We begin by using our knowledge of the CAST diagram to identify which quadrant angles 𝛼 and 𝛽 lie in. Since tan 𝛼 is positive and 𝛼 is the smallest positive angle, from our CAST diagram, we see that 𝛼 must lie in the first quadrant and is therefore between zero and 90 degrees. We are told that 𝛽 is greater than 180 degrees and less than 270 degrees. So it therefore lies in the third quadrant.
As tan 𝛼 is equal to three-quarters, we can sketch a right triangle in the first quadrant as shown, recalling that the tangent of any angle in a right triangle is equal to the opposite over the adjacent. The triangle is a Pythagorean triple consisting of three positive integers — three, four, and five — such that three squared plus four squared is equal to five squared. We know that the sin of angle 𝜃 is equal to the opposite over the hypotenuse and the cos of angle 𝜃 is equal to the adjacent over the hypotenuse. In the first quadrant, the sine, cosine, and tangent of any angle are all positive. From the diagram, we can therefore see that sin 𝛼 is equal to three-fifths and cos 𝛼 is four-fifths.

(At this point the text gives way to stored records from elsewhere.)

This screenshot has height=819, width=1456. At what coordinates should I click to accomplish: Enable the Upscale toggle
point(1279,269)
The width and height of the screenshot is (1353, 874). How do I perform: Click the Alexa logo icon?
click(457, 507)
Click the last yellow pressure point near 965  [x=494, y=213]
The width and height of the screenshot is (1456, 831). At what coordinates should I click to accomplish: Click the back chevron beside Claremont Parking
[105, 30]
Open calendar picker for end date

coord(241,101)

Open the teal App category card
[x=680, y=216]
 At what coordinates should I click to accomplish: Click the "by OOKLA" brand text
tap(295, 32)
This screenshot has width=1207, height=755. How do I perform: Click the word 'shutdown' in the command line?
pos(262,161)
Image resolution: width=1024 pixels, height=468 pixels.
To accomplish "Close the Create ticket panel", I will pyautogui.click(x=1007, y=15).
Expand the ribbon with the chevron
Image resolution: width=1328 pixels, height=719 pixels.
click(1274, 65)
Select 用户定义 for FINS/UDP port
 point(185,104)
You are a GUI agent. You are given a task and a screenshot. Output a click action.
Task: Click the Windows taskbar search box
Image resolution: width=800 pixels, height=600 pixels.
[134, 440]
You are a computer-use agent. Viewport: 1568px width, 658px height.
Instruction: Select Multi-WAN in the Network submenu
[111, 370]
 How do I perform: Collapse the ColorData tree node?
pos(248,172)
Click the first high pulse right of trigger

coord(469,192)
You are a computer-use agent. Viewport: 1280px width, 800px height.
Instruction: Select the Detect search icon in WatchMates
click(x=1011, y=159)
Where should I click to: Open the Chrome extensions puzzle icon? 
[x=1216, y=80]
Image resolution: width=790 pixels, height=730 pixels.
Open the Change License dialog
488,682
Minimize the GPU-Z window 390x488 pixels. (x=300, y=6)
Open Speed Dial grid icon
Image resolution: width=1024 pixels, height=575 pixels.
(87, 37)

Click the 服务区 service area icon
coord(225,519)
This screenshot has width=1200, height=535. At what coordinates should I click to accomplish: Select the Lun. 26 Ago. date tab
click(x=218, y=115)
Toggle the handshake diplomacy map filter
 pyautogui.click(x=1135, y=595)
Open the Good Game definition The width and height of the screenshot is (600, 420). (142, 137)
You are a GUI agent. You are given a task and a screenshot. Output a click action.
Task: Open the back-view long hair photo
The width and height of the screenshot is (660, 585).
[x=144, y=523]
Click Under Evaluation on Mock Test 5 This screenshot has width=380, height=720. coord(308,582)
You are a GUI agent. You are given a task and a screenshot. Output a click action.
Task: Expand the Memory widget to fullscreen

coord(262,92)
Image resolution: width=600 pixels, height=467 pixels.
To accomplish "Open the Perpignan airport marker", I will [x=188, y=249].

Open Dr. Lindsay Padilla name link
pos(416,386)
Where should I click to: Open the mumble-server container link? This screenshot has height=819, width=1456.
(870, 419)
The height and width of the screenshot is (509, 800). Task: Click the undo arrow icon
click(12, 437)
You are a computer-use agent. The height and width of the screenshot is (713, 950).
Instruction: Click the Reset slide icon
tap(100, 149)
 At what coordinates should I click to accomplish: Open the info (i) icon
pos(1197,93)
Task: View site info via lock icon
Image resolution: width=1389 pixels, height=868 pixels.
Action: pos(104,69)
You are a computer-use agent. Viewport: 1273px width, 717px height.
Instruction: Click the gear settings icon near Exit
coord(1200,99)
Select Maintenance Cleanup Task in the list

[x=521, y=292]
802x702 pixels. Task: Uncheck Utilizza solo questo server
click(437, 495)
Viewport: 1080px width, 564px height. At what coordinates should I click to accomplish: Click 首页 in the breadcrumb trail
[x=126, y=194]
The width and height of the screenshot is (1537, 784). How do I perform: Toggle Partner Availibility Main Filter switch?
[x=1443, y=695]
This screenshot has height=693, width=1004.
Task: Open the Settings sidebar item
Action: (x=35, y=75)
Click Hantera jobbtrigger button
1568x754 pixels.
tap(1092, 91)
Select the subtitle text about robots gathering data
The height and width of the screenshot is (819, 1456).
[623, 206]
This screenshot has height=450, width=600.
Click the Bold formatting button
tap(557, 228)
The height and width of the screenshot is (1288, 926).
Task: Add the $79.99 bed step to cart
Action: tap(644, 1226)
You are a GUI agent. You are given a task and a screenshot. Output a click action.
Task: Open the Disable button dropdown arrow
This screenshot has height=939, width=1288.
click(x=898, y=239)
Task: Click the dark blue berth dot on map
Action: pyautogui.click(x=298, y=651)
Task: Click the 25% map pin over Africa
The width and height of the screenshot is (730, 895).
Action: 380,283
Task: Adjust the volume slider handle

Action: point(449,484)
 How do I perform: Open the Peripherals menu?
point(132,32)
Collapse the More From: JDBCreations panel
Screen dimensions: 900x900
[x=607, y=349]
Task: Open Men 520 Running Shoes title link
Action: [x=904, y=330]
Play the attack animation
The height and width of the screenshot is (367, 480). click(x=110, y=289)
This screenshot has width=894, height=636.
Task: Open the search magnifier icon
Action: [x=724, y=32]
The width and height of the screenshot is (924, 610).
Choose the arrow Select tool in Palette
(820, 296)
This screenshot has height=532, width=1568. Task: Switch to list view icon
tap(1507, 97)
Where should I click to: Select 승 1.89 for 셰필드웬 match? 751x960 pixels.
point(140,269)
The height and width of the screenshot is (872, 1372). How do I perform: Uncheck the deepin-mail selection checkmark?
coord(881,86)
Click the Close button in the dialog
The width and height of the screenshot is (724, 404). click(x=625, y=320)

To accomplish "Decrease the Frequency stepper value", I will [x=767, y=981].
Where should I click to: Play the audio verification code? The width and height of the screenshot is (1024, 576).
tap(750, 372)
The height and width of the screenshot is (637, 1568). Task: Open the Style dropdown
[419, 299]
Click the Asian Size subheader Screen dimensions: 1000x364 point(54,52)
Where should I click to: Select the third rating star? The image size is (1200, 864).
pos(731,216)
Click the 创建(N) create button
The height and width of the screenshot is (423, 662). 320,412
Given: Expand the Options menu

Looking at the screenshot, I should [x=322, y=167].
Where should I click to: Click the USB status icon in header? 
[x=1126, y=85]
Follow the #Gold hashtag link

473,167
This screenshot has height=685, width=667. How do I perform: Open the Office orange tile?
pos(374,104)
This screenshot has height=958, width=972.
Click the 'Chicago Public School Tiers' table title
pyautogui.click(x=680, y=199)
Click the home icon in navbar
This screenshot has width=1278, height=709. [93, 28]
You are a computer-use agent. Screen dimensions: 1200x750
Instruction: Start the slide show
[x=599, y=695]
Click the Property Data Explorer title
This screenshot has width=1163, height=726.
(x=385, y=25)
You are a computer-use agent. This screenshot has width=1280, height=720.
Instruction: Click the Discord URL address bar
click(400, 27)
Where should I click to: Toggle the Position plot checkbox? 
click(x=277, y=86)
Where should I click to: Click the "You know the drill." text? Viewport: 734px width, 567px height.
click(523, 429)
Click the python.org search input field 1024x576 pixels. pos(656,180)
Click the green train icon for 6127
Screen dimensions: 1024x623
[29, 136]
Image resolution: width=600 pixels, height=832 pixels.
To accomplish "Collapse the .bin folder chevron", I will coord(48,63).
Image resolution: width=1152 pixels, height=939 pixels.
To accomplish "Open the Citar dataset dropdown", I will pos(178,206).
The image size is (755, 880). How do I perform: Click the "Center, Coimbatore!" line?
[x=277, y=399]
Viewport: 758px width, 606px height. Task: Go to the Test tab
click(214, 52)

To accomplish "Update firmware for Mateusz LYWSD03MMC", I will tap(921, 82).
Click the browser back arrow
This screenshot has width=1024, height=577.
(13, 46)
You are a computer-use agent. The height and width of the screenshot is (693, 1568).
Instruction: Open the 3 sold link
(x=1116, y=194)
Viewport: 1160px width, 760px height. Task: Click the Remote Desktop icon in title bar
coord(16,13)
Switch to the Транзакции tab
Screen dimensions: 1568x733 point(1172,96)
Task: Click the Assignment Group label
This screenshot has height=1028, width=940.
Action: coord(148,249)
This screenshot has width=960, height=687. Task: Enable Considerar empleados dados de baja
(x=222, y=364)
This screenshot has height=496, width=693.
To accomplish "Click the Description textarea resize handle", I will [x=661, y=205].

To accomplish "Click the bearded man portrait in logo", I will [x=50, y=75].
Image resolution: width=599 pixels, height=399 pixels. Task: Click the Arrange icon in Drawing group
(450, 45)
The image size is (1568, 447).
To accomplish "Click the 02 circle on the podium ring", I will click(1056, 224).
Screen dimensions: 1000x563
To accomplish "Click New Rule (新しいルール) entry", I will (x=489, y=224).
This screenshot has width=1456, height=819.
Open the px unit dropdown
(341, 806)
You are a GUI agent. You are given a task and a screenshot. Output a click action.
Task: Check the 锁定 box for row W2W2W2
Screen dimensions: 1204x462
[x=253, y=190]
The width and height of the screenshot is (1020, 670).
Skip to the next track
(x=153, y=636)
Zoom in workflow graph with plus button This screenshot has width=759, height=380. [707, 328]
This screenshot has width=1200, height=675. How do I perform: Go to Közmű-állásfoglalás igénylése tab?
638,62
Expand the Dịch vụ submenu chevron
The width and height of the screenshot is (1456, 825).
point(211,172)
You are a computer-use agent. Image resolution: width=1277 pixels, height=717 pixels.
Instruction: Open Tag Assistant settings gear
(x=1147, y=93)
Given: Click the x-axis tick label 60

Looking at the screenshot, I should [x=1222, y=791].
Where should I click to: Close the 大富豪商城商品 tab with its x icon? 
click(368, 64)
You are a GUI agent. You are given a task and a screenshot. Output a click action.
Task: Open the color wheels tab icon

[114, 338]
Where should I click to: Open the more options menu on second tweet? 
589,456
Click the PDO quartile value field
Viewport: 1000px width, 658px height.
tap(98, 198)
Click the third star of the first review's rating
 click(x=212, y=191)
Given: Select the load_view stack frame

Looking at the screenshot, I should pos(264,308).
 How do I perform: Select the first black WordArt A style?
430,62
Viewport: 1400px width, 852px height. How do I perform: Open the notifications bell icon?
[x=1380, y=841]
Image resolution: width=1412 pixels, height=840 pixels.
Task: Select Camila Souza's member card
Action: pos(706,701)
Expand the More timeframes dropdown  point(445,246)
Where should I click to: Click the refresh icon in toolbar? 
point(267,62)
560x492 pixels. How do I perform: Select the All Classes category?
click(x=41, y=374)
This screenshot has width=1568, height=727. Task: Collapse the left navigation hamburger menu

We will now repeat this process using the fact that tan 𝛽 is equal to fifteen eighths. This time, we sketch a right triangle in the third quadrant, where we know the tangent of any angle is positive and the sine and cosine of any angle are negative. We have another Pythagorean triple consisting of the three positive integers eight, 15, and 17 such that eight squared plus 15 squared is equal to 17 squared. Since angle 𝛽 must be measured from the positive 𝑥-axis, we will call the angle between the negative 𝑥-axis and the hypotenuse of our triangle 𝛾. Using the sine and cosine trigonometric ratios, we have sin 𝛾 is equal to fifteen seventeenths and cos 𝛾 is equal to eight seventeenths. We can see from our diagram that 𝛽 is equal to 180 degrees plus 𝛾.
Recalling our related angle properties, we know that the sin of 180 degrees plus 𝜃 is equal to negative sin 𝜃. This means that the sin of 180 degrees plus 𝛾 is equal to negative sin 𝛾. sin 𝛽 is therefore equal to negative sin 𝛾, which is equal to negative fifteen seventeenths. In the same way for the cosine function, the cos of 180 degrees plus 𝛾 is equal to negative cos 𝛾. cos 𝛽 is therefore equal to negative cos 𝛾, which is equal to negative eight seventeenths. At this point, it is worth recalling that our values of sin 𝛽 and cos 𝛽 must both be negative as angle 𝛽 lies in the third quadrant.
We are now in a position to substitute our values of sin 𝛼, cos 𝛼, sin 𝛽, and cos 𝛽 into our expression. This is equal to three-fifths multiplied by negative eight seventeenths minus four-fifths multiplied by negative fifteen seventeenths. Simplifying this, we have negative 24 over 85 minus negative 60 over 85. Since the denominators are the same, we can simply add 60 to negative 24, giving us 36 over 85. The value of sin 𝛼 cos 𝛽 minus cos 𝛼 sin 𝛽 is 36 over 85.